— What the task requires —
Here is the task for the records below: repeat exactly the lines from the one with "Instruction: Click the" to the one with "This screenshot has width=895, height=676.", both included, and nothing else.

─── Data under study

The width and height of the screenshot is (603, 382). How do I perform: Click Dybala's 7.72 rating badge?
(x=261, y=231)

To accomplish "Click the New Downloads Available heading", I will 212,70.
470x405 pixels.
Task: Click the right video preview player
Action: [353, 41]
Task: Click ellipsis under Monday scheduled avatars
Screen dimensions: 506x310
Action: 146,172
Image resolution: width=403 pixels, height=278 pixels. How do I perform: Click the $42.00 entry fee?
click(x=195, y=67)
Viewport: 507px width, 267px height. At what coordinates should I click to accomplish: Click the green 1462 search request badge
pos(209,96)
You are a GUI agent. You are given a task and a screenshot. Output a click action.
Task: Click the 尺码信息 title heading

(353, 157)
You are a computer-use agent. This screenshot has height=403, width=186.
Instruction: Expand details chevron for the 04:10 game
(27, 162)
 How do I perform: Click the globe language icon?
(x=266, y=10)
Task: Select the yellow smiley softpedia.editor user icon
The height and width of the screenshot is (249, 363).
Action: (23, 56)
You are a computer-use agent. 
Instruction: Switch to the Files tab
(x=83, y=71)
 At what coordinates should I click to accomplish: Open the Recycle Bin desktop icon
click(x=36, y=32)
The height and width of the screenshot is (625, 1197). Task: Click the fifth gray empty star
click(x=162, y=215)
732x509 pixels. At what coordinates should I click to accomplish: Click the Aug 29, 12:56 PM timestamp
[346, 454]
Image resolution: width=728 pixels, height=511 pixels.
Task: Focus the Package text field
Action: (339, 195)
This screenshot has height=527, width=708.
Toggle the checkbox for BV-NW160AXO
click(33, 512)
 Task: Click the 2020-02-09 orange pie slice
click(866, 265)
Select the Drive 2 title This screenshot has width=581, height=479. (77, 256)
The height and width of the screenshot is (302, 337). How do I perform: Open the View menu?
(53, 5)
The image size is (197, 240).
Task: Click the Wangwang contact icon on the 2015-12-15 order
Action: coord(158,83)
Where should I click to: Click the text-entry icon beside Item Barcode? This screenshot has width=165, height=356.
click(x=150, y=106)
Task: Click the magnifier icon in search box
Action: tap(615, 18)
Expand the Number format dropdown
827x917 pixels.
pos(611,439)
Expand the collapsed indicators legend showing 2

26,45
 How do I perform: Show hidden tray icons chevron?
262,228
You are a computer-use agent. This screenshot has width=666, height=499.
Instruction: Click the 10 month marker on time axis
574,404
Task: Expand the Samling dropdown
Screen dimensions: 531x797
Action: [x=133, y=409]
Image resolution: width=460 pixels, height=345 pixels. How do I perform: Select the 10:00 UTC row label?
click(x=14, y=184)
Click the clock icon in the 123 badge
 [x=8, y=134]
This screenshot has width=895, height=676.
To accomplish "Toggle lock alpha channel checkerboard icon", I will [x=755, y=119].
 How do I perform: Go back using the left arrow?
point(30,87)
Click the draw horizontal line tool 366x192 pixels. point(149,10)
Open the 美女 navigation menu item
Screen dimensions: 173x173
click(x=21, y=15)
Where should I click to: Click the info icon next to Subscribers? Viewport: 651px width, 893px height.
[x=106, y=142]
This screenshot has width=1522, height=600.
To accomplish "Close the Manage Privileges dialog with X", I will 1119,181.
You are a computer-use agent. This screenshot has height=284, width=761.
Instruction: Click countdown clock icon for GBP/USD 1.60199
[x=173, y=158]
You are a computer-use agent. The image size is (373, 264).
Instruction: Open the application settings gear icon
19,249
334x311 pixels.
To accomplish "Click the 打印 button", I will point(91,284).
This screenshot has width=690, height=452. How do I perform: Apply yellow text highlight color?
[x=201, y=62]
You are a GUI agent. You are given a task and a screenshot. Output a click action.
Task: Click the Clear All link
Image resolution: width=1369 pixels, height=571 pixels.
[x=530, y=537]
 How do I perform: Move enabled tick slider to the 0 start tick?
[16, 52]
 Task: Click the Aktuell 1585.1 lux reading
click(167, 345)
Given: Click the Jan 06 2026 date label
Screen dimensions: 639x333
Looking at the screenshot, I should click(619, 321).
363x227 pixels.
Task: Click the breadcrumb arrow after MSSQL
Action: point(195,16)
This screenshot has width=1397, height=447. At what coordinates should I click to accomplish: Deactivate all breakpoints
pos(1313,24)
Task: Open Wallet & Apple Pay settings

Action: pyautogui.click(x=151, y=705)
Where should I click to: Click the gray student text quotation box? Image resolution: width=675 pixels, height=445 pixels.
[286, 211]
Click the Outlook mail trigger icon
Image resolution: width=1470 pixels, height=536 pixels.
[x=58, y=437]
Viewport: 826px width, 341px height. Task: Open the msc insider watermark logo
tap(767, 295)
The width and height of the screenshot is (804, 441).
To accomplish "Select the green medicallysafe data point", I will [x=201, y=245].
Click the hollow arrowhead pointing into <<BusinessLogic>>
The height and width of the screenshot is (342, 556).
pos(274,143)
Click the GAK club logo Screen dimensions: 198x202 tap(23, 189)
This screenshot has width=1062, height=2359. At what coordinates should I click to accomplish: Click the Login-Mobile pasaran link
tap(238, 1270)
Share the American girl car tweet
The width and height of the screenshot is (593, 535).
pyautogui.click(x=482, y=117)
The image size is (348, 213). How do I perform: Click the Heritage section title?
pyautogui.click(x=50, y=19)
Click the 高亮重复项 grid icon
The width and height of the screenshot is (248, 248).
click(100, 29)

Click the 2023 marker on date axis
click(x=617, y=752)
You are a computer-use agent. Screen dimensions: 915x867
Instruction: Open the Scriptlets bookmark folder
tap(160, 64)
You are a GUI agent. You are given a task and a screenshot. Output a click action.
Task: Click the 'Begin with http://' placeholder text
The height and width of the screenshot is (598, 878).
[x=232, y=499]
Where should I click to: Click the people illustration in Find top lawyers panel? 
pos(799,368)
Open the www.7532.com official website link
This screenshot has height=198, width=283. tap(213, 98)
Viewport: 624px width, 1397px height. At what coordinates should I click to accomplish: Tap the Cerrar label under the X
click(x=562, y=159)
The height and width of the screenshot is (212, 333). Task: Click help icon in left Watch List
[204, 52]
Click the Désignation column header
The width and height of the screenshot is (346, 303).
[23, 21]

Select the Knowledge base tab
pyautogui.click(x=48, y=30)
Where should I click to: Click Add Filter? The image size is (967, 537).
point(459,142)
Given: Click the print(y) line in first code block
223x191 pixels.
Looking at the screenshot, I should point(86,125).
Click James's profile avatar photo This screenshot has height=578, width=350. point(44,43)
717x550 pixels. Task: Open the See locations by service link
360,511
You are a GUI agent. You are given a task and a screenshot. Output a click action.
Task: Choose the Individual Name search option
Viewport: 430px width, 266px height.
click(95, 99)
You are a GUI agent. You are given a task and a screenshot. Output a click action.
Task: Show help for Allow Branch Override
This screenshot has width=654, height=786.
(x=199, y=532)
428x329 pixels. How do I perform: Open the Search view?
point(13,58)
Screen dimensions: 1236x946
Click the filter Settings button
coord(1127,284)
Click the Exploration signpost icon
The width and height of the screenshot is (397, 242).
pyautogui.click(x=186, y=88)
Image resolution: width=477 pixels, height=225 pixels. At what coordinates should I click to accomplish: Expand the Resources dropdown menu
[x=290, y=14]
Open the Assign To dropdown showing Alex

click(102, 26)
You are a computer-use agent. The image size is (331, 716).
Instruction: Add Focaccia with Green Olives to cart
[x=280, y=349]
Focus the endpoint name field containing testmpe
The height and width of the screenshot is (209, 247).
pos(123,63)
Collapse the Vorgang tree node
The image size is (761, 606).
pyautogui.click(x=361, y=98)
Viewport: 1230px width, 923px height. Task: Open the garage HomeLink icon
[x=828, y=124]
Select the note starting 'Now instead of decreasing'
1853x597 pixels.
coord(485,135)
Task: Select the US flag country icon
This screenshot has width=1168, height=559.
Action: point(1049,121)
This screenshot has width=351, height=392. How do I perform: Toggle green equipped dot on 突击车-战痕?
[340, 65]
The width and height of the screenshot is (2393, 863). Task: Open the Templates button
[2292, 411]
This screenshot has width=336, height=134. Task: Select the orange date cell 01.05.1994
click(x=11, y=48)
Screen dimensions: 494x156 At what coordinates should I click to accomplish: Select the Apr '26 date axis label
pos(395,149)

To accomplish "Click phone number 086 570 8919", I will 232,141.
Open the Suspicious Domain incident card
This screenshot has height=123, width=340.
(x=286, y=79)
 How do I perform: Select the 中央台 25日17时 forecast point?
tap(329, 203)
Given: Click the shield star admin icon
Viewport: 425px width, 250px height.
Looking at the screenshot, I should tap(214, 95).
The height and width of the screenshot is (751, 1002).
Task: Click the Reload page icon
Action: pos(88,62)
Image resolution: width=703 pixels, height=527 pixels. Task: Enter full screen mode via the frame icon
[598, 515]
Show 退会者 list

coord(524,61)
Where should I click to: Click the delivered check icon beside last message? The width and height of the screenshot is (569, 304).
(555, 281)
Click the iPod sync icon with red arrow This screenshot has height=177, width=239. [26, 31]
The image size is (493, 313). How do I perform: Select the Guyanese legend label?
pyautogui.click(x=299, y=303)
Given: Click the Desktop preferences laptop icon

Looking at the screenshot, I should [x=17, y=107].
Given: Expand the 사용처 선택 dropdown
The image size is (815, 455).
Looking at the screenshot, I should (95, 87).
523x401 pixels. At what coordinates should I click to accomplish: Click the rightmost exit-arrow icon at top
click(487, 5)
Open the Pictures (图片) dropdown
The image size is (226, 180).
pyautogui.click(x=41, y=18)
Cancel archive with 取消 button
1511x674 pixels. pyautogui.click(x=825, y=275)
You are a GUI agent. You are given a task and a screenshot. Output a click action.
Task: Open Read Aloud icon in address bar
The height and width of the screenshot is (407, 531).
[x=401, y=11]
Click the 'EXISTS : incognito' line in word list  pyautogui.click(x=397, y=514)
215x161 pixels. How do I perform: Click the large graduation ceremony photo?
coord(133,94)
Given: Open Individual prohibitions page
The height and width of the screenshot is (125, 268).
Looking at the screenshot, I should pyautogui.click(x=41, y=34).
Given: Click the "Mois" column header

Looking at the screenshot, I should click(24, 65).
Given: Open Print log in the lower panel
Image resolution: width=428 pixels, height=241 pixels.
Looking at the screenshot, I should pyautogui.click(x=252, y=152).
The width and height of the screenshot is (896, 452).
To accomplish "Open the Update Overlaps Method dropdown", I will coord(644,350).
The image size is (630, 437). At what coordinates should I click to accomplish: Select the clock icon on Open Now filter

──────

— Answer section —
Instruction: Click the 10 month marker on time axis
574,404
Task: Expand the Samling dropdown
Screen dimensions: 531x797
Action: [x=133, y=409]
Image resolution: width=460 pixels, height=345 pixels. How do I perform: Select the 10:00 UTC row label?
click(x=14, y=184)
Click the clock icon in the 123 badge
 [x=8, y=134]
This screenshot has width=895, height=676.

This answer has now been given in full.